Thanks for getting the fun of it, despite the slight jab, meant not
personally as a jab at anyone in particular here, just the TM/New
Age tendency for people to think that they understand quantum
physics based on what they've been told by people dumbing it
down to the max. This seemed to be a linguistic tool to help
determine what "the max" really is. :-)

But as for the Up-Goer Five Editor, I have been having SO much
fun with it, sitting in this pub on a rainy afternoon. I think it's a
marvelous concept -- trying to express complicated things in the
most simple language possible. I've been amusing myself the last
five minutes by trying to use it to write Bad Poetry. These are what
I came up with so far:


afternoon blonde
beautiful face, beautiful mind
cool crazy conversation
then boyfriend appears
brought down
but only for a moment
because it was
a damned nice conversation
and now still is


Up-Goer Question:
How does one
repeat the hundred hundred
names of God
in only
ten hundred words?


how to wake up
is not the question
the game is more
how to stop dreaming
that you are asleep


to question
is to wake up
to answer
is to dream


There once was a lady from somewhere
Who had herself a beautiful pair
But much further up
She was only an A-cup
Full of air, with no real there there


> ________________________________
>  From: turquoiseb
> To: FairfieldLife@yahoogroups.com
> Sent: Friday, February 1, 2013 3:19 AM
> Subject: [FairfieldLife] The text editor designed for writing to TMers
>
> It's what you've always wanted, a text editor that dumbs what you're
trying to say down to the max by restricting you to the 1,000 most
common words in the English language (really "ten hundred" if I were
writing this using the editor).
>
>
http://www.newscientist.com/blogs/culturelab/2013/01/up-goer-five.html?
>
> To show how this would be useful when communicating to TMers who want
to believe that if you dumb something down enough that they can
understand it they actually understand it, here's the editor describing
string theory... :-)
>
> "Things are made of small bits.

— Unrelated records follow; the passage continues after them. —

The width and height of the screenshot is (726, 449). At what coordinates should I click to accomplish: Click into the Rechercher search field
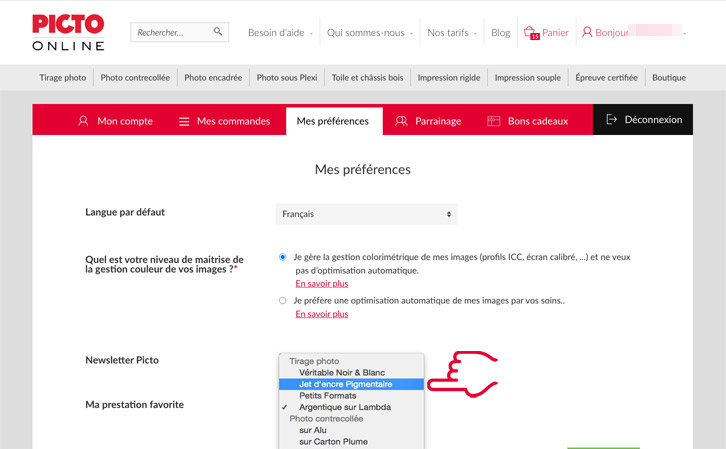pyautogui.click(x=168, y=33)
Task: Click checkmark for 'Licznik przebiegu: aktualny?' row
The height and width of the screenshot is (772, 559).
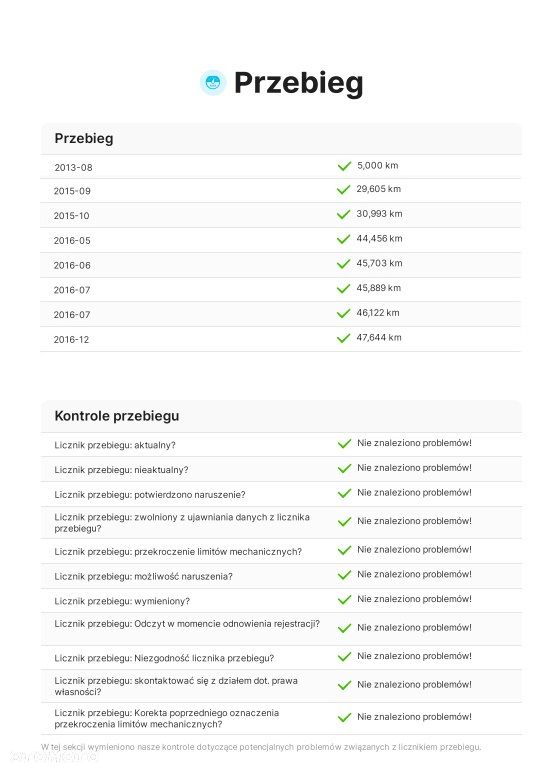Action: coord(344,444)
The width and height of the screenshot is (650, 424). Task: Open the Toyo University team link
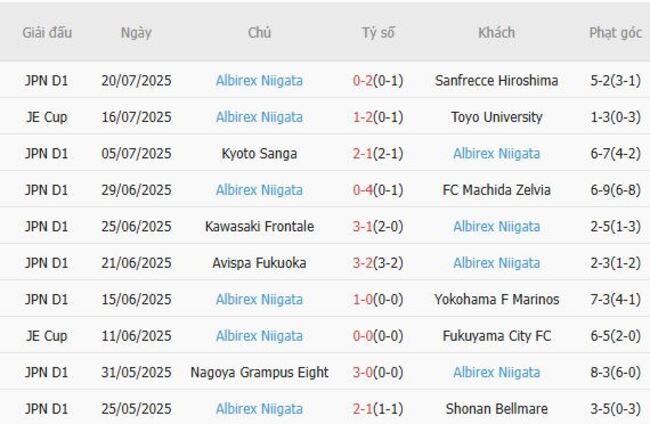[496, 117]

Some of the bits are made of even
> smaller bits. There are many different kinds of bits. Even light is
made
>  of very small bits flying very fast.  If we look carefully at the
> smallest kinds of bits they look like little points. But we don't
really
>  know if this is true, because the bits are very small and it is hard
to
>  look at things that are so small.
> It turns out that we know how to make most things out of point-bits,
> but one thing is hard. We know everything falls down -- or actually
> everything always falls towards everything else. The force that does
> this is hard to make out of little point-bits -- if we try to do this
we
> get too many little point-bits flying around. There is one way to fix
> it: we realize that the little bits are actually not points but long
> things! The long things are wrapped tight and it is hard to see them
> because they are so small and a very small wrapped long thing looks
just like a point.
> But then the long things make fun things happen. The force that makes
things
> fall comes out! Wow! And all kinds of other things too! In fact
> all the different kinds of bits that we see come from just one kind of
> wrapped long thing moving in different ways. This is great! One idea
> explains many different things and so we are happy. There are some
> little problems still but we are working hard and it is possible that
> everything around us -- in space, near by, all of it -- can be
understood
> from one simple idea of wrapped long things."